- Task goal:
Please give back each entry below unaltered, leaving the pictures out.

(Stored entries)

···

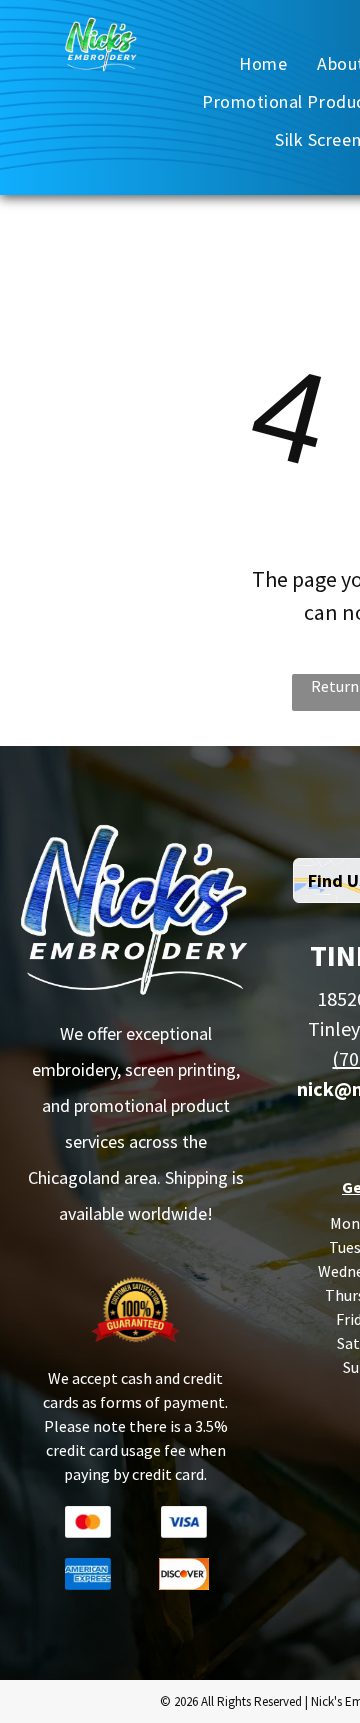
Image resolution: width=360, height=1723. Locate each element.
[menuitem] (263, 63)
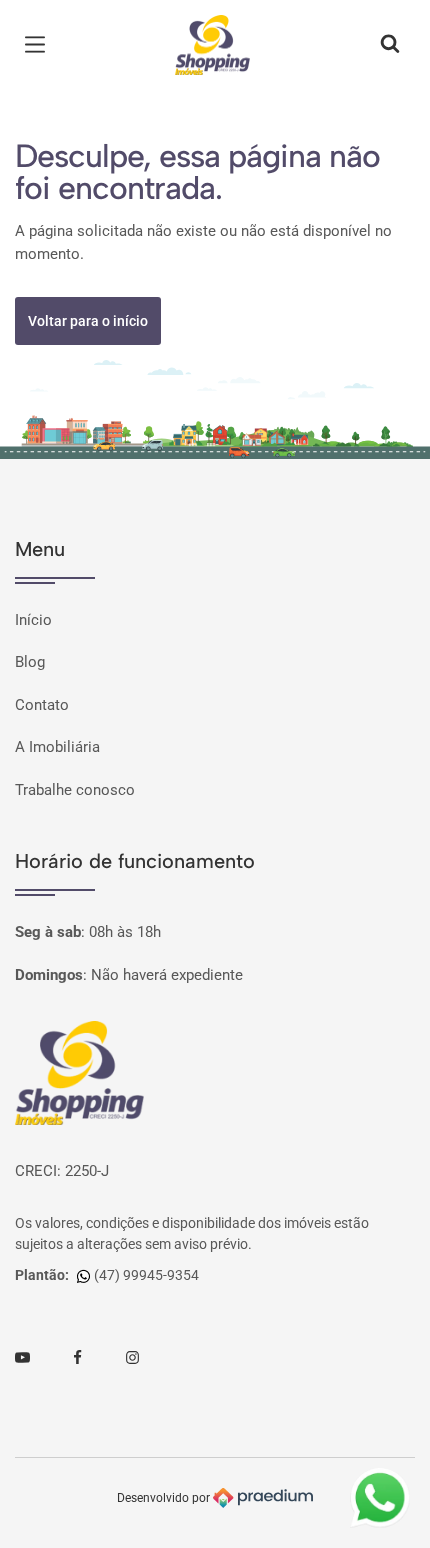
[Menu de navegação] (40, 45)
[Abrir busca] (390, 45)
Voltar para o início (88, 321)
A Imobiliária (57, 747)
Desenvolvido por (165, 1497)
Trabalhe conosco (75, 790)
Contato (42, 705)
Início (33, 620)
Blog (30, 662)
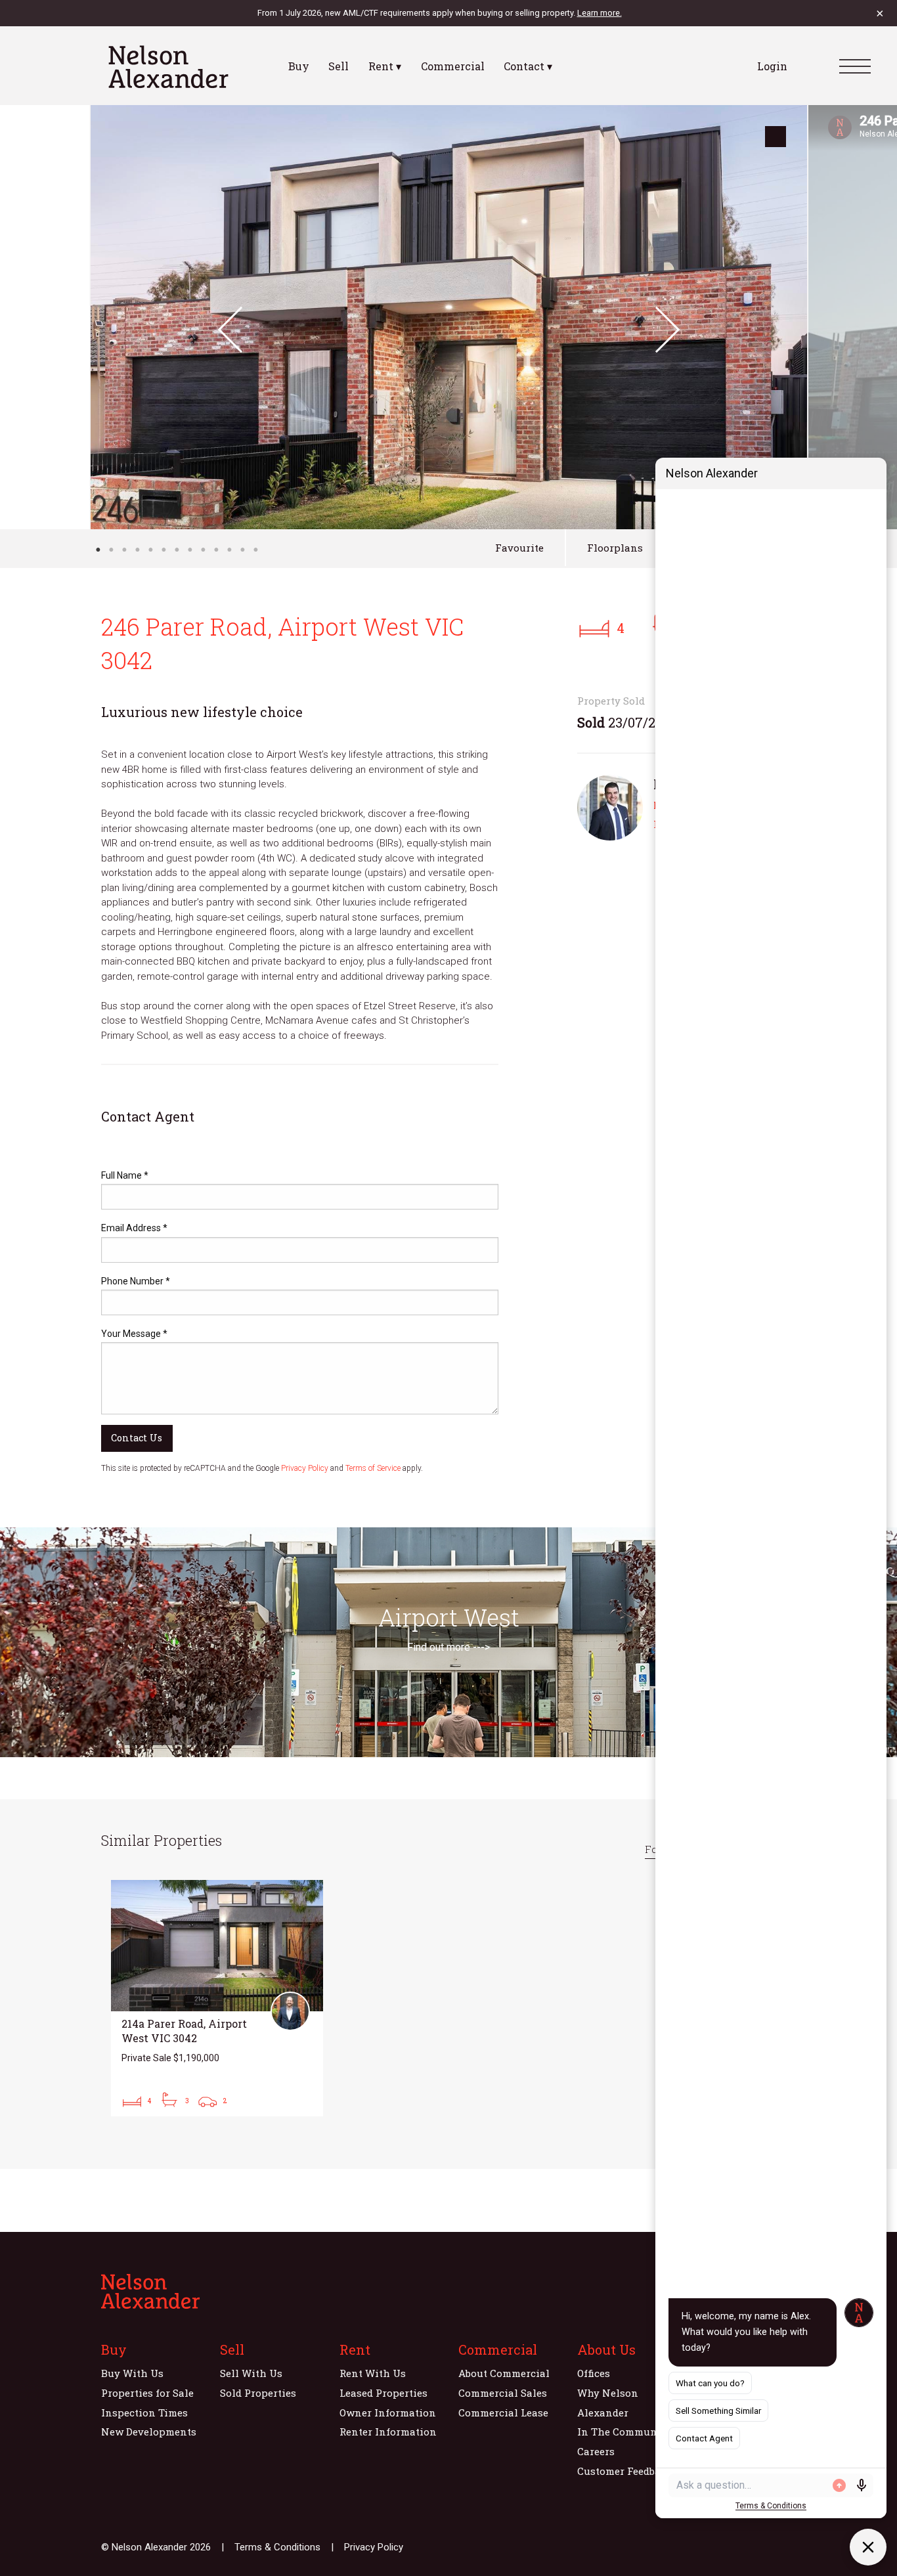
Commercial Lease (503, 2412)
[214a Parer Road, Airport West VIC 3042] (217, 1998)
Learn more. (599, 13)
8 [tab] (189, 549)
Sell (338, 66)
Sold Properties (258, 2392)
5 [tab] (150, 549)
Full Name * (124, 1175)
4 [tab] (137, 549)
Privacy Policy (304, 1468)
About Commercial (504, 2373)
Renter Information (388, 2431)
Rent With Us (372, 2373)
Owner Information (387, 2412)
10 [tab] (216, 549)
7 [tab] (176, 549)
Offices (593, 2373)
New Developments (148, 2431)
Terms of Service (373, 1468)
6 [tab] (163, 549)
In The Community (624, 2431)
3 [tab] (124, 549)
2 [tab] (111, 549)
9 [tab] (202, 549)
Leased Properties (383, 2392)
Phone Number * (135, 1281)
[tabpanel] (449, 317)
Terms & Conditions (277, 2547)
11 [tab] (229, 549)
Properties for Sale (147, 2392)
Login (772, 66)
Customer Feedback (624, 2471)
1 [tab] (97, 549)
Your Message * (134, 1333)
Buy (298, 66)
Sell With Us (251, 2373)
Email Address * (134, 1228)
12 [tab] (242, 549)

···

- Answer to this problem:
Image resolution: width=360, height=1723. Locate each element.
[menuitem] (263, 63)
[Menu de navegação] (40, 45)
[Abrir busca] (390, 45)
Voltar para o início (88, 321)
A Imobiliária (57, 747)
Desenvolvido por (165, 1497)
Trabalhe conosco (75, 790)
Contato (42, 705)
Início (33, 620)
Blog (30, 662)
Commercial Lease (503, 2412)
[214a Parer Road, Airport West VIC 3042] (217, 1998)
Learn more. (599, 13)
8 [tab] (189, 549)
Sell (338, 66)
Sold Properties (258, 2392)
5 [tab] (150, 549)
Full Name * (124, 1175)
4 [tab] (137, 549)
Privacy Policy (304, 1468)
About Commercial (504, 2373)
Renter Information (388, 2431)
Rent With Us (372, 2373)
Owner Information (387, 2412)
10 [tab] (216, 549)
7 [tab] (176, 549)
Offices (593, 2373)
New Developments (148, 2431)
Terms of Service (373, 1468)
6 [tab] (163, 549)
In The Community (624, 2431)
3 [tab] (124, 549)
2 [tab] (111, 549)
9 [tab] (202, 549)
Leased Properties (383, 2392)
Phone Number * (135, 1281)
[tabpanel] (449, 317)
Terms & Conditions (277, 2547)
11 [tab] (229, 549)
Properties for Sale (147, 2392)
Login (772, 66)
Customer Feedback (624, 2471)
1 [tab] (97, 549)
Your Message * (134, 1333)
Buy (298, 66)
Sell With Us (251, 2373)
Email Address * (134, 1228)
12 [tab] (242, 549)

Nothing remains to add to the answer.